Consider the system of differential equations

$$x' = \mu - x^2,$$
$$y' = - y.$$

Describe the qualitative behavior according to the value of $\mu$.

What are the fixed points?
Are they sources or sinks?
Perhaps describe the possible solution curves by graphical inspection?
 
  • #3
Fixed points happen at $(\pm \sqrt{\mu}, 0)$, but here is when the problems arise. If $\mu >0$ then we have one source and one sink, depending on whether it has positive and negative sign, respectively.

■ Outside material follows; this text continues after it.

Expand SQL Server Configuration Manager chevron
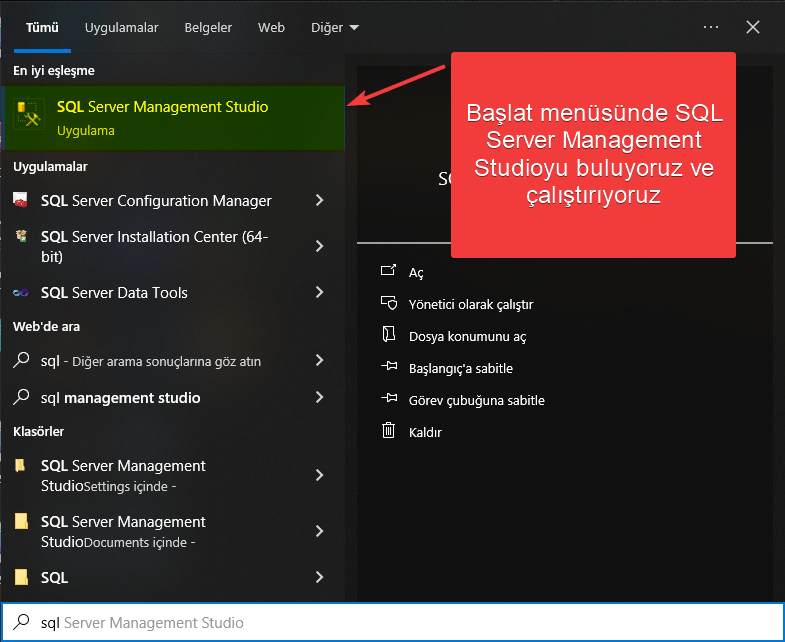 (319, 201)

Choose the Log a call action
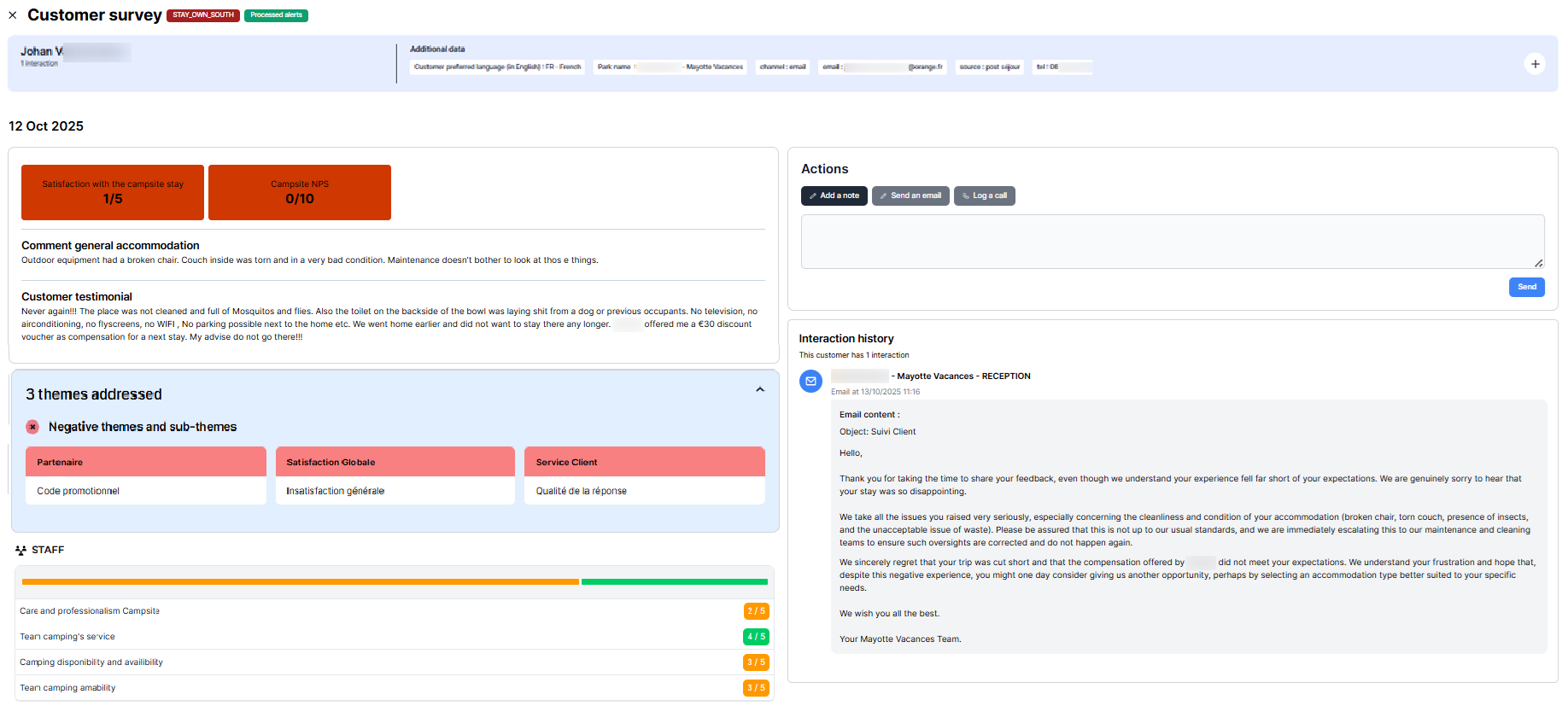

On the other hand, if $\mu \leq 0$ then I have complex eigenvalues with zero real part. How to go on about it?
 
  • #4
Fantini said:
Fixed points happen at $(\pm \sqrt{\mu}, 0)$, but here is when the problems arise. If $\mu >0$ then we have one source and one sink, depending on whether it has positive and negative sign, respectively.

Right.

On the other hand, if $\mu \leq 0$ then I have complex eigenvalues with zero real part. How to go on about it?

Then you don't have fixed points.For a qualitative analysis I would tend to draw the solution curves for both $\mu > 0$ and $\mu < 0$, which would complete the qualitative analysis as far as I'm concerned.
 
  • #5
Fantini said:
On the other hand, if $\mu \leq 0$ then I have complex eigenvalues with zero real part. How to go on about it?

If $\mu<0$ we can easily identify the vector field, $v(x,y)=(-,-)$ if $y>0$, $v(x,y)=(-,+)$ if $y<0$. Besides $v(x,0)=(-,0)$ for all $x\in\mathbb{R}$, so the $x$-axis is an invariant line. With this, you'll easily plot the phases plane.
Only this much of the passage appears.